Revenge Porn : La cour d'appel donne raison au footballeur Samuel Eto'o

Cécile Mazin - 27.02.2016

Edition - Justice - footballeur sportif - procès vie privée


L’ouvrage Revenge Porn, programmé aux éditions du Moment sera bel et bien interdit en France, ainsi que l’a confirmé la cour d’appel de Paris. L’ouvrage, sous-titré « Foot, sexe, argent : le témoignage de l’ex de Samuel Eto’o », signé par Nathalie Koah ne verra donc pas les tables des librairies. Il devait en effet sortir ce 18 février.

Samuel Eto'o
Global Sports Forum, CC BY ND 2.0


Dans une première action au tribunal de grande instance, le footballeur d’origine camerounaise avait demandé que le livre soit interdit. Selon lui, il entrait en violation de sa vie privée. On trouve pourtant la version PDF largement disponible sur la toile. Après un premier jugement en faveur du sportif, la cour d’appel a confirmé le verdict.

Dans Revenge Porn, Nathalie Koah revenait sur ces années de relation commune avec Samuel Eto’o, qui se sont visiblement mal terminées : en juillet 2014, Nathalie Koah avait porté plainte contre le sportif pour « traite de personne, outrage privé à la pudeur, publications obscènes, proxénétisme, menaces sous conditions, chantage et déclarations mensongères ». 

Au cœur de cette plainte, la publication de photos dénudées de la jeune femme, publication attribuée au footballeur par la plaignante, qui aurait déposé des plaintes en France et au Cameroun.

Dans un communiqué, la maison d’édition souhaite se battre pour la parution du livre, et « utiliser toutes les voies de droit pour combattre ce risque de nouvelle censure que l’on voit à l’œuvre, non seulement dans l’édition, mais également dans les œuvres cinématographiques ».

Il semble par ailleurs que l’on puisse déjà accéder à des versions contrefaites sur le continent africain, comme en atteste la presse.

De son côté, le footballeur avait choisi le silence à travers les réseaux sociaux, affirmant : « Si tu vois dans mon silence un manque de respect, il n’en est rien ! Bien au contraire, c’est par respect pour mes fans et autres que j’ai pris la décision de rester calme, et de rester focalisé sur ma famille et mon travail. »
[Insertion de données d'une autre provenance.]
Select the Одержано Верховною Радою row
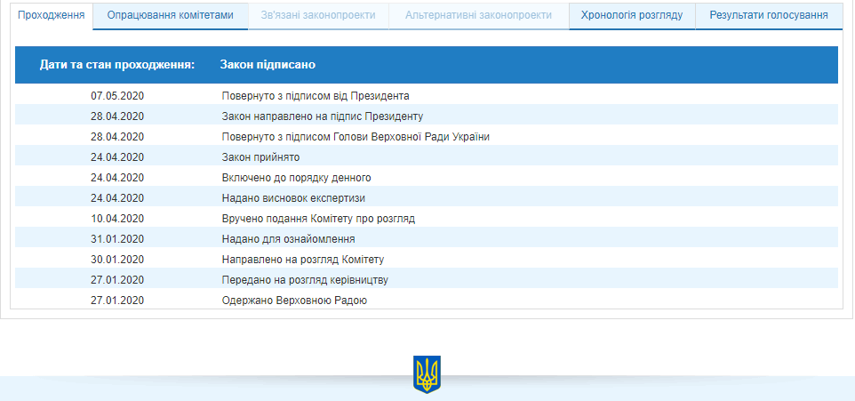Viewport: 855px width, 401px height. 294,301
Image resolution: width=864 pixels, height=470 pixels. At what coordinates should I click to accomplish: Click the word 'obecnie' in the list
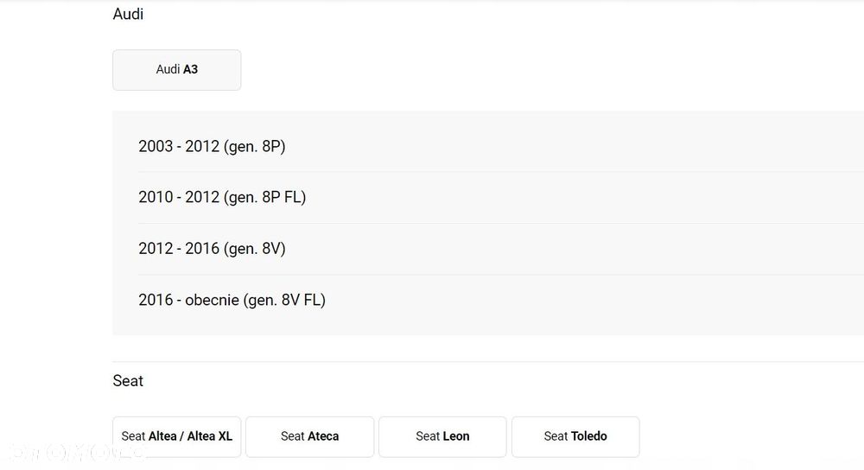[213, 300]
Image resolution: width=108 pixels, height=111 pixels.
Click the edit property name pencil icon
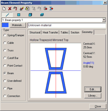[x=22, y=9]
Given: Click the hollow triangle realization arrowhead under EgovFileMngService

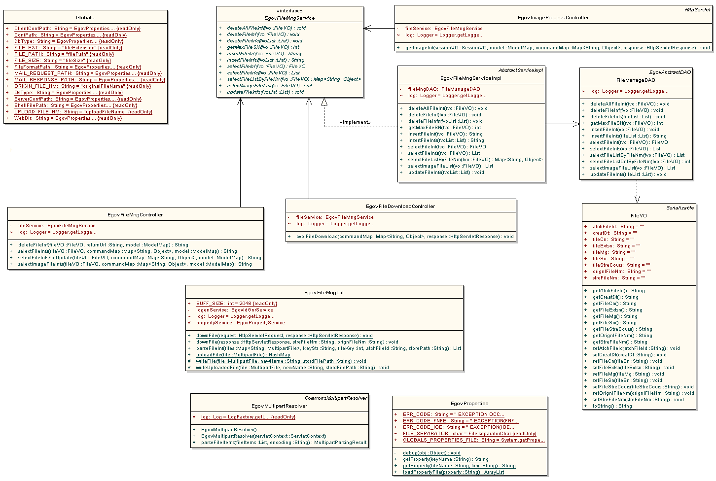Looking at the screenshot, I should click(x=324, y=102).
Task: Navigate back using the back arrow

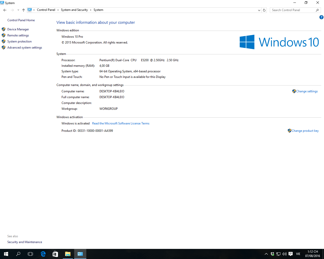Action: point(5,10)
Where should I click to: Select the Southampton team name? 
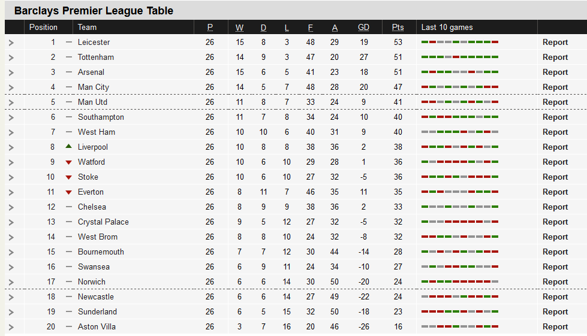[101, 117]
Nathalie Koah a en revanche joué la carte de la médiatisation, pour faire plaider sa cause. Se déclarant « humiliée et trahie », elle est donc déboutée par la justice. Cette dernière a considéré que l’ouvrage était presque entièrement dédié à raconter sa propre vie privée, mais également « également la vie privée, dans sa totale intimité, de M. Eto'o, sans son autorisation ».

Samuel Eto’o a par ailleurs déposé une plainte contre elle en mai 2014 : « Ce que j’ai offert à celle qui tente de salir mon nom aujourd’hui dépasse largement les 200 millions de FCFA (300 000 euros) que je lui réclame aujourd’hui », expliquait-il.

L’avocat des Éditions du Moment, Maître Olivier Pardo, avait déploré « une atteinte à la liberté d’expression », et regrettait « que le tribunal n’accorde pas la même importance au football que les jeunes qui prennent parfois ces sportifs en exemple ». Nous ne sommes pas parvenus à le joindre.

Maître Olivier Pardo et Laurence Dauxin-Nedelec, Cabinet Pardo Sichel & Associés, Avocats des Editions du Moment, ont fait parvenir le communiqué suivant : 

La décision de la Cour d’Appel de Paris confirmant l’interdiction de publication de l’ouvrage de Nathalie Koah constitue un recul majeur de la liberté d’expression et de publication.

Cet ouvrage ancré dans l’actualité traitant des conséquences de la pratique du revenge porn, du comportement de certaines stars du football international, du combat pour la dignité de femmes africaines, n’autorise pas la censure, au vu de la jurisprudence, notamment celle de la Cour Européenne des Droits de l’Homme.

Cet arrêt, au-delà du livre de Madame Koah, risque de remettre en cause toute œuvre autobiographique qui par définition relate les relations que l’auteur a pu avoir avec ceux qui ont partagé sa vie.

Nous sommes décidés aux cotés des Editions du Moment d’utiliser toutes les voies de droit pour combattre ce risque de nouvelle censure que l’on voit à l’œuvre, non seulement dans l’édition, mais également dans les œuvres cinématographiques.